日本は長期間にわたり孤独を感じやすい人が多いとの調査があります。米財団などが2018年に日英米で実施した調査によれば、孤独を感じる期間が10年超は日本の35%が最も高く、米国の22%、英国の20%を上回っています。少子高齢化に加え、未婚率も上昇傾向にあり、誰もがいつでも孤立や孤独に陥る可能性があります。安全な社会を守るには他者とのつながりやコミュニティーが重要性を増しています。世帯の単身化が一段と進む実情を踏まえたセーフティーネットの構築が急務です。
孤立・孤独対策では、国内外で官民を超えて動きが広がってきています。先行するのは英国です。2018年に世界で初めて担当相を置いています。失業者ら孤独を感じやすい層を重点に、自治体やボランティアと連携した支援体制を整備しています。英国では、孤独感に伴う経済損失は約5兆円に上るとの試算もあります。

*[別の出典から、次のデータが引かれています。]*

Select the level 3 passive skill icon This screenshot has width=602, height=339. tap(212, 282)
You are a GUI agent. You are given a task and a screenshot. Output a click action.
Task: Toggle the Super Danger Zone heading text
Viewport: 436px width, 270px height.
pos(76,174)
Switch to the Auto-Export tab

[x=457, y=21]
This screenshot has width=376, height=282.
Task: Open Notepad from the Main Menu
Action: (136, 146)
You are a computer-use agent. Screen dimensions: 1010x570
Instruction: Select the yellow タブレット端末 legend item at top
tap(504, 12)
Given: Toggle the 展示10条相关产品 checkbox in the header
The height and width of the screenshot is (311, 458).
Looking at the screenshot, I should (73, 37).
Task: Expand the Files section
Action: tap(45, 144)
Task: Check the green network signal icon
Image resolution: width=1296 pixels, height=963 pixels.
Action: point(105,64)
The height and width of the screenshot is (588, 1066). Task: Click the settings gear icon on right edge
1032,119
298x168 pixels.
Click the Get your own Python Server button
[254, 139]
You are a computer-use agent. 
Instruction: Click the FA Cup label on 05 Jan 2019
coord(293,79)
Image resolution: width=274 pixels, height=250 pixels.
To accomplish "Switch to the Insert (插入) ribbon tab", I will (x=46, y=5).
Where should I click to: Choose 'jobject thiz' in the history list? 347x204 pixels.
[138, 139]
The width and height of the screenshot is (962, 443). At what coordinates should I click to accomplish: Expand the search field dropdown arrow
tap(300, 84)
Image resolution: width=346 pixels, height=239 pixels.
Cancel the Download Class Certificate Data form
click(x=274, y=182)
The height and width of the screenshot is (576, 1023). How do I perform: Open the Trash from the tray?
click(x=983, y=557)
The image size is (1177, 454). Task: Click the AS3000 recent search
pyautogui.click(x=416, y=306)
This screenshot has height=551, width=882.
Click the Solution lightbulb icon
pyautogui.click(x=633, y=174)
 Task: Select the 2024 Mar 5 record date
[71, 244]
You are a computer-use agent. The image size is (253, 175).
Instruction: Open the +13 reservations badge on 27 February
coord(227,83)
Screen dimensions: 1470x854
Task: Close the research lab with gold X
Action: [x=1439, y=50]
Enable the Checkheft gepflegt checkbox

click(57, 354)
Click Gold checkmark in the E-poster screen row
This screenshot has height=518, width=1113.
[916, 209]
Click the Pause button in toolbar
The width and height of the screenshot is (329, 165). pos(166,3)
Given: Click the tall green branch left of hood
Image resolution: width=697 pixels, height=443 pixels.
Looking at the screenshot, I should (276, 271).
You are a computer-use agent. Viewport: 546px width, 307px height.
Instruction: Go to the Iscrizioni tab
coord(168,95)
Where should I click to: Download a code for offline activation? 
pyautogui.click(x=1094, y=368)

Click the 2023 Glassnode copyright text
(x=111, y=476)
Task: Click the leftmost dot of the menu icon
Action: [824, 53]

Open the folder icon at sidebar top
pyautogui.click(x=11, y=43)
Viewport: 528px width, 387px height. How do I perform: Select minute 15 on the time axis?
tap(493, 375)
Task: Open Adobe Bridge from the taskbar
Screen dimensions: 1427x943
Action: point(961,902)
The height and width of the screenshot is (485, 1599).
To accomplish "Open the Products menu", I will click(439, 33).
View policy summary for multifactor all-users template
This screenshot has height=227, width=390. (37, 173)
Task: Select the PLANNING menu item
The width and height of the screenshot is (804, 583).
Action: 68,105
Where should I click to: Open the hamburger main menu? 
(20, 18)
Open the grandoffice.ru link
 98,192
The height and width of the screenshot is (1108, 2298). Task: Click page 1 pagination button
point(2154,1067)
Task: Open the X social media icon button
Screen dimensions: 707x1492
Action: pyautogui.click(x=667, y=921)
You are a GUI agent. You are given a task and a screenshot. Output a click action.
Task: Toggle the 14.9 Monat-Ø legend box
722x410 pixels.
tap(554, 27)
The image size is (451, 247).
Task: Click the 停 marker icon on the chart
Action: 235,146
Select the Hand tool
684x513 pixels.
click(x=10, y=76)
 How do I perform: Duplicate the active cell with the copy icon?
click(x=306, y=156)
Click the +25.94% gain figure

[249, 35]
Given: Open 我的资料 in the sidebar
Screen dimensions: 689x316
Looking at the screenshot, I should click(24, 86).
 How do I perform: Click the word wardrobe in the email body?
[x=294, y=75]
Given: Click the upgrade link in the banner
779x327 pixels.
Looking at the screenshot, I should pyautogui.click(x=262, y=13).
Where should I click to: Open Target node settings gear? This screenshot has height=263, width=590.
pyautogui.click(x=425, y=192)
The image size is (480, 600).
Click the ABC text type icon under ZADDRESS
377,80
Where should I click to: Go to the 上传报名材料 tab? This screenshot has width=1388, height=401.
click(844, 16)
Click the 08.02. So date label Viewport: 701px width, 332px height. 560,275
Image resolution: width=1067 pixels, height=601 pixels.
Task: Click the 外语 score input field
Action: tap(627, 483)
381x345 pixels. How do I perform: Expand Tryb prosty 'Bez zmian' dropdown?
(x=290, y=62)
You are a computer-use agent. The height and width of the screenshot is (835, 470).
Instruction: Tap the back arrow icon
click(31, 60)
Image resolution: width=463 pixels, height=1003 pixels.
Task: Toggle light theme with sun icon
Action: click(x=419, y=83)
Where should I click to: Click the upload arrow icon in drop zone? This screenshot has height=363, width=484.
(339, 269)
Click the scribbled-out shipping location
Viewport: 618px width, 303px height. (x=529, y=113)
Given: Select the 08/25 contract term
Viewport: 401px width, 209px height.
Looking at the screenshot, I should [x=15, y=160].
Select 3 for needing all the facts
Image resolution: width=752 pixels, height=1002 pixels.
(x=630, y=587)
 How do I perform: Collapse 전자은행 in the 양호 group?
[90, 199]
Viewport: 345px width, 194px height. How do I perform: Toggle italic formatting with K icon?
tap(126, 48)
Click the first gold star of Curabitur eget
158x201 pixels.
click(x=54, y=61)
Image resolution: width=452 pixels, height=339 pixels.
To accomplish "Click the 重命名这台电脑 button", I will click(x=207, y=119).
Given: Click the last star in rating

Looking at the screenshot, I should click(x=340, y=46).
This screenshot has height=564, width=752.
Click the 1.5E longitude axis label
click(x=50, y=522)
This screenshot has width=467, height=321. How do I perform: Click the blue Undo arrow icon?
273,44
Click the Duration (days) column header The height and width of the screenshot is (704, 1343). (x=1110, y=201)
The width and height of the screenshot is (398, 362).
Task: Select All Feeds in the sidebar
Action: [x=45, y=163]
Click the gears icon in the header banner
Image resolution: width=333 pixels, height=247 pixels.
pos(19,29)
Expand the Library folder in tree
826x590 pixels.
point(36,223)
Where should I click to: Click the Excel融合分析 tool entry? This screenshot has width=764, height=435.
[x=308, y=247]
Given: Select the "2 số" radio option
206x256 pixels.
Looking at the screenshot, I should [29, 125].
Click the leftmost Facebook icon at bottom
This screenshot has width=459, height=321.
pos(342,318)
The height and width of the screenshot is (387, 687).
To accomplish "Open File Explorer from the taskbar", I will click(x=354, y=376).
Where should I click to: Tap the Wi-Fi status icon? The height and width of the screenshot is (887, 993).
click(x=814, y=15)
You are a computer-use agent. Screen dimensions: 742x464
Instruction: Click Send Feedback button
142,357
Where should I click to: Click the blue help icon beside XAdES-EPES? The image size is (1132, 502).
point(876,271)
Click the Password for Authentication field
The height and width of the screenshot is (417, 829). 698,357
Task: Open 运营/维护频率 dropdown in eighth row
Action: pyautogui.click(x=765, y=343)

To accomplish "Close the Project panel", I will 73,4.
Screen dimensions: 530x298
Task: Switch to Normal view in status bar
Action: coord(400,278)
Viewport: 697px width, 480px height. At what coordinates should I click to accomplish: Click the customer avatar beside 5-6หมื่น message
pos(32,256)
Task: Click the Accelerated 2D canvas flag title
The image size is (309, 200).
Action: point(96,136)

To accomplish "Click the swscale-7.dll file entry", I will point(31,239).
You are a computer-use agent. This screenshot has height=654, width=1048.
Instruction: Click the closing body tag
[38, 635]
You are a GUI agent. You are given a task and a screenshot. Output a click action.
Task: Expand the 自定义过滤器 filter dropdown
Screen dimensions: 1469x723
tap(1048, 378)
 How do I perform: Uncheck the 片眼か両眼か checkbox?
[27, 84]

米国では、孤立解消サービスを提供する民間企業もあります。2017年創業のPapaでは、若者が高齢者を訪問し、家事代行や会話の相手を担う事業を展開しています。高齢者や低所得者向けの公的医療保険の適用対象にもなっています。日本では2021年2月に担当相を置き、対策の重点計画を決定しています。24時間対応の相談窓口の整備などを盛り込んでいます。